Start DATA TO USE

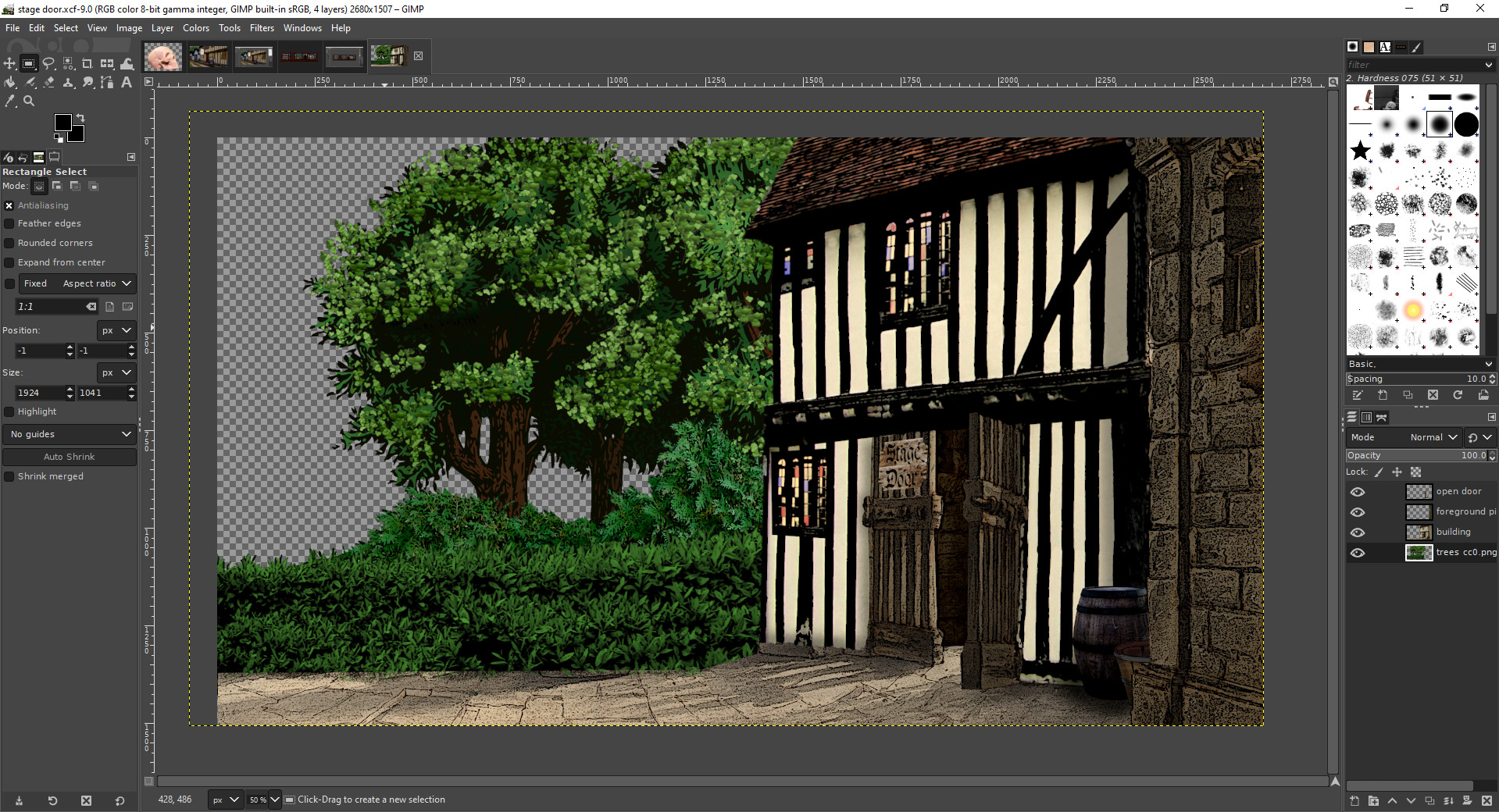Screen dimensions: 1499x812
Task: Open the Filters menu
Action: (x=262, y=28)
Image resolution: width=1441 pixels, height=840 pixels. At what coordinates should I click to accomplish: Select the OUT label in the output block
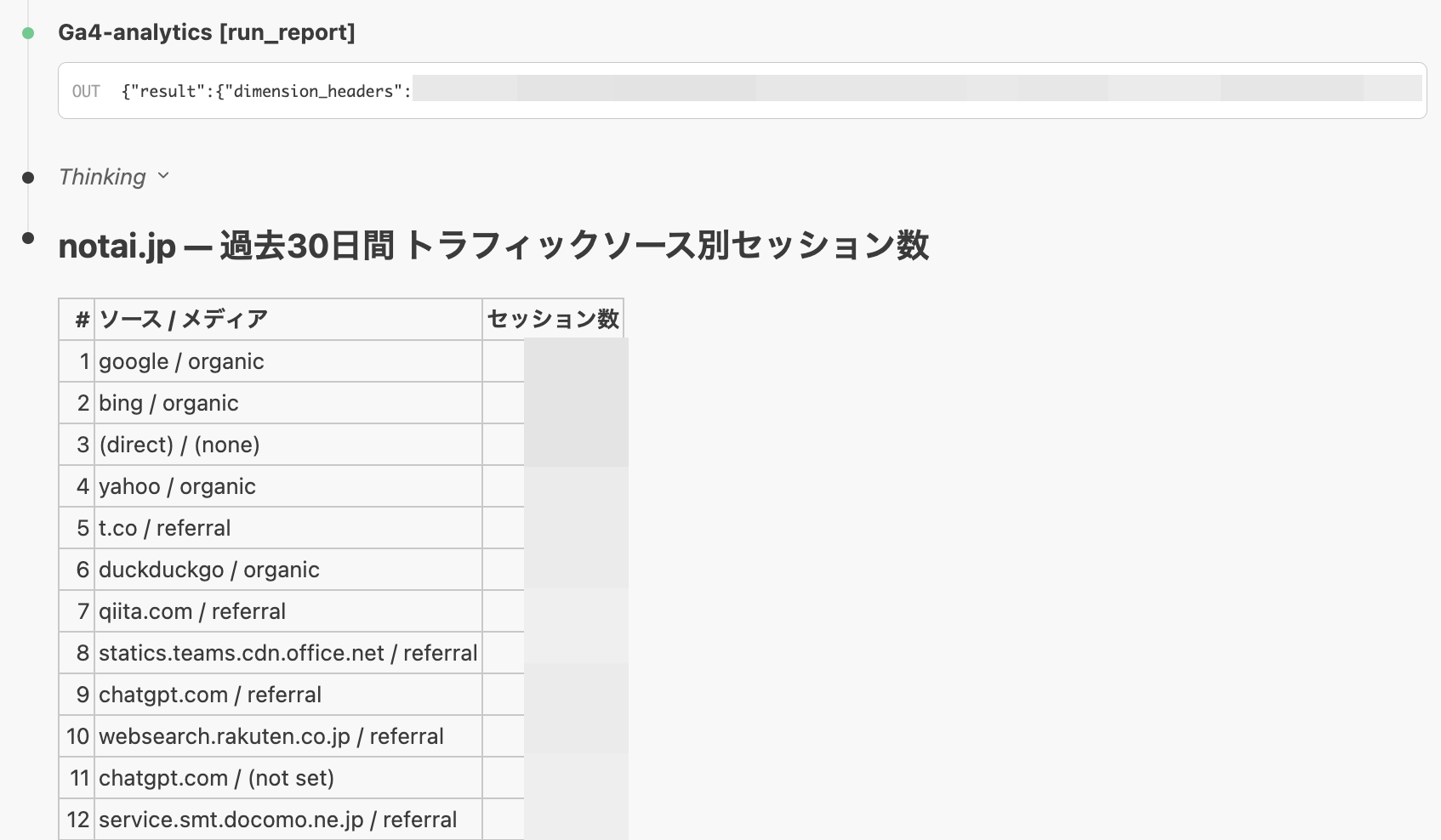(x=88, y=90)
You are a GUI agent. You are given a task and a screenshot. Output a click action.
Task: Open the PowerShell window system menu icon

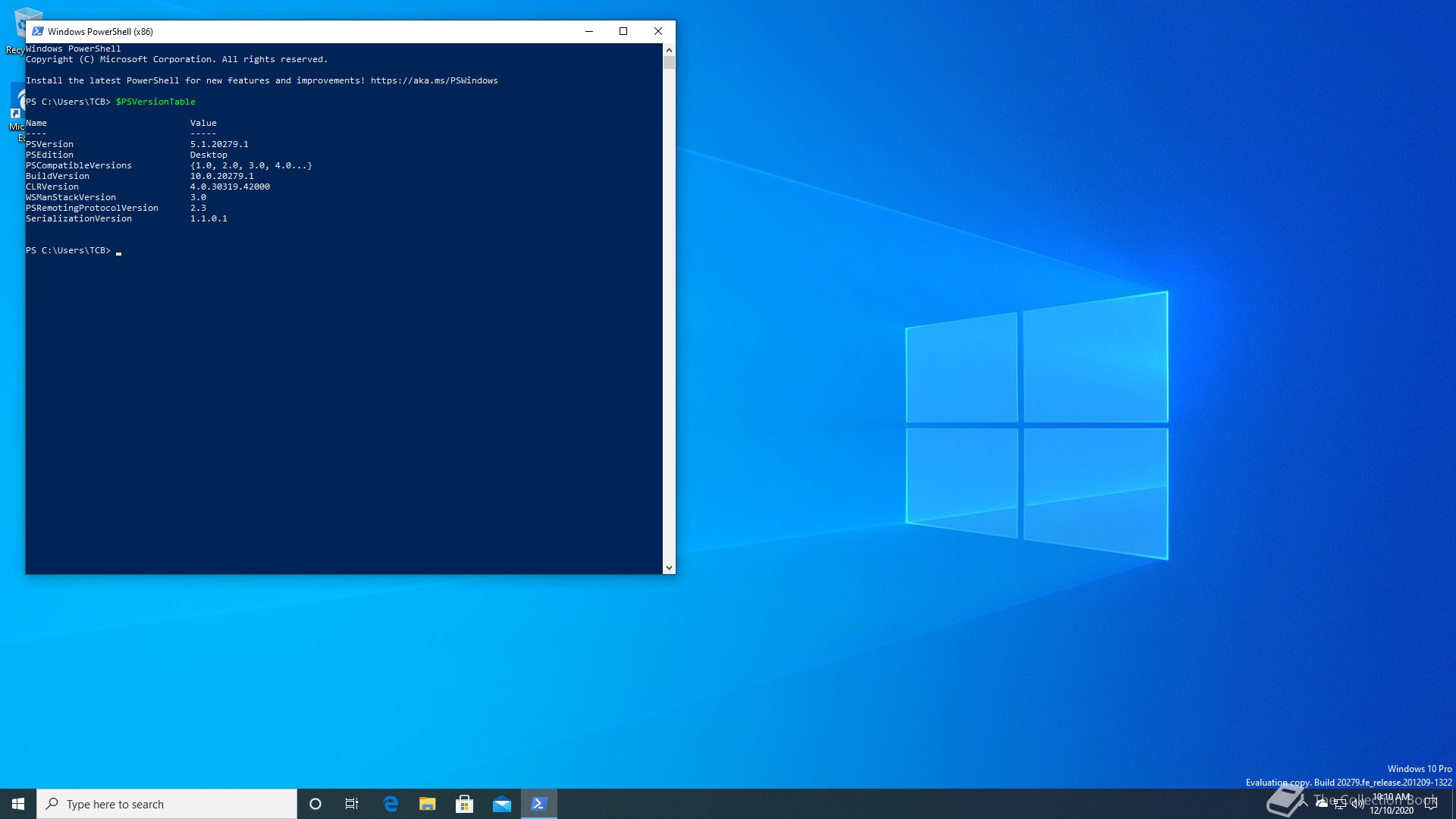point(37,31)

End DATA TO USE

= WORK TO BE COMPLETED =
Rewrite all of the records, replacing "click" with "tap" and keeping everything else unchanged. Leave the pictures out.

= REPLY TO THE TASK =
Screen dimensions: 1499x812
Task: Open the Filters menu
Action: (x=262, y=28)
Image resolution: width=1441 pixels, height=840 pixels. At what coordinates should I tap to accomplish: Select the OUT label in the output block
(x=88, y=90)
You are a GUI agent. You are given a task and a screenshot. Output a tap action.
Task: Open the PowerShell window system menu icon

point(37,31)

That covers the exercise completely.